Last modified: 22 May 2019 17:07
An introduction to late medieval-literature, challenging modern assumptions about the medieval and exploring the diverse range of medieval literary culture, from Chaucer's Canterbury Tales to the autobiographical narrative of Margery Kempe and surprising profanity of medieval lyric.
|Session||Second Sub Session||Credit Points||30 credits (15 ECTS credits)|
This course offers an introduction to late-medieval literature, challenging modern assumptions about the nature of the 'medieval' and introducing a variety of texts from the popular to the courtly and from the sacred to the (very) profane. Students will become familiar with Medieval language and be introduced to themes and genres ranging from romance, narrative verse, drama, and woman’s writing to lyric verse. The course will also examine the cultural influence of the medieval in modern literature, and the concept of medievalism.
Set Texts: The Broadview Anthology of British Literature, Volume 1: The Medieval Period (3rd edition) ISBN: 978-1-55481-202-8 (The key difference between earlier editions and this is in texts included online as expansion, so you may use an earlier edition if you wish to save money)
Patience Agbabi, Telling Tales (2014)
Information on contact teaching time is available from the course guide.

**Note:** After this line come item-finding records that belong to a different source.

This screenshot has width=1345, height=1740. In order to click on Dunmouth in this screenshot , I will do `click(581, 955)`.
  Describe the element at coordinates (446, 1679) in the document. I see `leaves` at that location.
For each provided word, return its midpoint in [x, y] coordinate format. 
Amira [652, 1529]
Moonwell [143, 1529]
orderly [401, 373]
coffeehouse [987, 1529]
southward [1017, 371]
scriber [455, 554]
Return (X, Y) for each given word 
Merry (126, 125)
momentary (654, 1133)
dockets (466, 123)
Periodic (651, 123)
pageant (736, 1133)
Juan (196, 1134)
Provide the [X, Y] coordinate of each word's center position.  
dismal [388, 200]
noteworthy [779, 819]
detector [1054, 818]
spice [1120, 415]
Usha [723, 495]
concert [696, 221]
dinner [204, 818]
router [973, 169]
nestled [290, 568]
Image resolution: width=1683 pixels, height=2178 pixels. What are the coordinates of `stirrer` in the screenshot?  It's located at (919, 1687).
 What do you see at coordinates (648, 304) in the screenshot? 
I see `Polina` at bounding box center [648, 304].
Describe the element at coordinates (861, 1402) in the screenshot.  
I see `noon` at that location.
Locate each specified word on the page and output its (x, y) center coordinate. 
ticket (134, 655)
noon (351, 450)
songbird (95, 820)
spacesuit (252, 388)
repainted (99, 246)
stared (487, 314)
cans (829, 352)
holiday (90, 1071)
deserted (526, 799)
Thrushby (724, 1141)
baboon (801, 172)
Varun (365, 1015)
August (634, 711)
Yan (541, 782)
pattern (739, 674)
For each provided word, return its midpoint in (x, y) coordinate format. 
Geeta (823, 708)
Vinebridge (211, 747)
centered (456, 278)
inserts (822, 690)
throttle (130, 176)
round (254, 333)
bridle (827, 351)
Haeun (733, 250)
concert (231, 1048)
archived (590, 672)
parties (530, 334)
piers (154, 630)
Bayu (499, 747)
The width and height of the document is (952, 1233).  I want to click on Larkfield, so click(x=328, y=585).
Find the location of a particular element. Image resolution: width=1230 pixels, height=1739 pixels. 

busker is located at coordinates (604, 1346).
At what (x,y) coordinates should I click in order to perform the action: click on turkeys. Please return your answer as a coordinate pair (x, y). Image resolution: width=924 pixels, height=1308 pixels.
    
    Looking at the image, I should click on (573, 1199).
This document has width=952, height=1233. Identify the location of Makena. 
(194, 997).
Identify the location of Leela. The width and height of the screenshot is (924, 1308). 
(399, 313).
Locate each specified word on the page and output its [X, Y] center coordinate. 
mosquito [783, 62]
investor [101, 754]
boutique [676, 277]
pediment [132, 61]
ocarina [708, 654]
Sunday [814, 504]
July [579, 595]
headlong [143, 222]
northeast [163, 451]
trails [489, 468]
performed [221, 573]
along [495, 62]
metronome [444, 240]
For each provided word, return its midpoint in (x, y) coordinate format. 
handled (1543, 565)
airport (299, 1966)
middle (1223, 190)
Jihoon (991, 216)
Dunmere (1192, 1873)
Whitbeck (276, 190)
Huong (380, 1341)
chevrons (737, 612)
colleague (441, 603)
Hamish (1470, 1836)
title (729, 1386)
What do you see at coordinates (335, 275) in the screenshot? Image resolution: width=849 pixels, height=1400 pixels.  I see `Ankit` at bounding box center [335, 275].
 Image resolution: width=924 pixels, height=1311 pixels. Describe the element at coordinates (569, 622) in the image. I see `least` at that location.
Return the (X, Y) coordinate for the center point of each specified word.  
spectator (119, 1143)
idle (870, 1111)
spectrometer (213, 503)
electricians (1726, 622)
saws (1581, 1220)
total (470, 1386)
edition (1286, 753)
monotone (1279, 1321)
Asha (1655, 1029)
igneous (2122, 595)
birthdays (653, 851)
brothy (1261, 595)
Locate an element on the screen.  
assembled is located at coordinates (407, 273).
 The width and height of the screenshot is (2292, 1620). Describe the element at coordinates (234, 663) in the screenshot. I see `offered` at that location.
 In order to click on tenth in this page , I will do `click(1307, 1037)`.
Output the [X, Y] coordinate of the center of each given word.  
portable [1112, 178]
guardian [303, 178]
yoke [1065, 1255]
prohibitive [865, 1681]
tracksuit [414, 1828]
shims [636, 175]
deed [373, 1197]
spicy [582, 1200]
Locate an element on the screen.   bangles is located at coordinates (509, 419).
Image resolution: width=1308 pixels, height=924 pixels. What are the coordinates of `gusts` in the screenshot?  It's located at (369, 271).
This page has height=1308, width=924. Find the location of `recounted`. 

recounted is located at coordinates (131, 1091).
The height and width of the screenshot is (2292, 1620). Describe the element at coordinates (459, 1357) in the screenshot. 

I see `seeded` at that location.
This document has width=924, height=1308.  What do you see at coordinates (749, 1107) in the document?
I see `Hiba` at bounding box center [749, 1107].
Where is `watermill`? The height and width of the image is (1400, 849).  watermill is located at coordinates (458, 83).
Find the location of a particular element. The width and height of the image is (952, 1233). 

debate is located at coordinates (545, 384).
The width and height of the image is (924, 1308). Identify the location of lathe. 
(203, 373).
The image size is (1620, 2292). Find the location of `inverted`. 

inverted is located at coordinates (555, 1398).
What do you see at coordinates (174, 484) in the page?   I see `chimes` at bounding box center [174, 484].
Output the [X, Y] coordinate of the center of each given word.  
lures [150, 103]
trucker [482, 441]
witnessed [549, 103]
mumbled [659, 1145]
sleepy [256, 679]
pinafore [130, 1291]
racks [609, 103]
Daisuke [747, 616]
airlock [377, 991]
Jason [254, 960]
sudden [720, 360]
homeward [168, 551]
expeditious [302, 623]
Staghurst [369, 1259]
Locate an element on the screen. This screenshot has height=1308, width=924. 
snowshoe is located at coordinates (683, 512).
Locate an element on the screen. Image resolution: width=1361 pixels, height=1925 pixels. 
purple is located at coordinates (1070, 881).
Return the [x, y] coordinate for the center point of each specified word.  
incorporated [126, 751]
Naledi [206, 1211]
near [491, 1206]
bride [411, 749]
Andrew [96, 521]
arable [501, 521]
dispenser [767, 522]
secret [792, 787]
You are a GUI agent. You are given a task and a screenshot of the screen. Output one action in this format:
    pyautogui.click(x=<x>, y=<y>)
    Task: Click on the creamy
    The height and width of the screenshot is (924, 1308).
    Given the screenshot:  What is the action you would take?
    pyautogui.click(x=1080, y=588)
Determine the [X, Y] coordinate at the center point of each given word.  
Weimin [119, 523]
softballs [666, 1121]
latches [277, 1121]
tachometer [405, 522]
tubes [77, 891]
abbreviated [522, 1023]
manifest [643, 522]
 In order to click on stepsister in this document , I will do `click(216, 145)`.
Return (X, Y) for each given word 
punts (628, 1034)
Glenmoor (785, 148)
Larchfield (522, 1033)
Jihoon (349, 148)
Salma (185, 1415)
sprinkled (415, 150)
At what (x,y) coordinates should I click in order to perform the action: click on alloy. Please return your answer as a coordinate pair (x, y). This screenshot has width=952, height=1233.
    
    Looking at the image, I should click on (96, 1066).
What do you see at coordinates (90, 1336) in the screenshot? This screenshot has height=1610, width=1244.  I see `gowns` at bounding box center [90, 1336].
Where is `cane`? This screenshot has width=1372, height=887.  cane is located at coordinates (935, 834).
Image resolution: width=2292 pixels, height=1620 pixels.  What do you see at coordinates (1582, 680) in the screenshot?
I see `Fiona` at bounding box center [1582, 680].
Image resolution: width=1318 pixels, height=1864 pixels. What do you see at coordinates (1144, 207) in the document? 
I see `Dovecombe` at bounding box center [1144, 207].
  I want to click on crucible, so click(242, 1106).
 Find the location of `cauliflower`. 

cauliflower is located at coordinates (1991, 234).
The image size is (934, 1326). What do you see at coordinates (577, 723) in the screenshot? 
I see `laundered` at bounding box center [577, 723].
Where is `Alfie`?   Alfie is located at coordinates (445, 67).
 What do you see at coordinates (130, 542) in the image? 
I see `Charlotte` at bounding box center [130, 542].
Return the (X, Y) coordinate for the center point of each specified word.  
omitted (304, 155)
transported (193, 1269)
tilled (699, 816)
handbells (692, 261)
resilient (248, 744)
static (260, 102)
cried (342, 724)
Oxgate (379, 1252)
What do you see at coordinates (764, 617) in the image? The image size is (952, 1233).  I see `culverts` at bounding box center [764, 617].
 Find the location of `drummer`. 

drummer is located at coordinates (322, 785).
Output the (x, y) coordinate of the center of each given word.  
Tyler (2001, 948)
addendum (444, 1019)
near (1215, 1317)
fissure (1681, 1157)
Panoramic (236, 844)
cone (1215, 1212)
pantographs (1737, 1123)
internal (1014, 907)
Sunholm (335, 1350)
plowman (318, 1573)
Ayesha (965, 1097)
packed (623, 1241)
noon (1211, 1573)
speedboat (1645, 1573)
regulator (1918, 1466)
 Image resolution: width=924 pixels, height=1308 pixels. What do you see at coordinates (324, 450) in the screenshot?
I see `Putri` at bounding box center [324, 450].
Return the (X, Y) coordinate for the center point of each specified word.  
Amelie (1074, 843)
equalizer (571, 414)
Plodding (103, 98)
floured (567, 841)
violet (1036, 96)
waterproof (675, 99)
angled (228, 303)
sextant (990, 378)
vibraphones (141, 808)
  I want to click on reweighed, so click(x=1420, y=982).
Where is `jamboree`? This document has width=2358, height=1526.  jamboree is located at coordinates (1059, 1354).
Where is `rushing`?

1st Attempt: Two 2500 word essays (40% each), project (10%) seminar work (10%).
Resit: Essay Submission (3,000 words) (100%).
Throughout the course students will be encouraged to ask for formative assessment from the tutor on their achievements. Individual and group discussions with the tutor will also give students a chance to develop their undertanding of what is asked of them and how they can produce this.
Detailed written feedback on the essays. Detailed oral feedback on the presentations.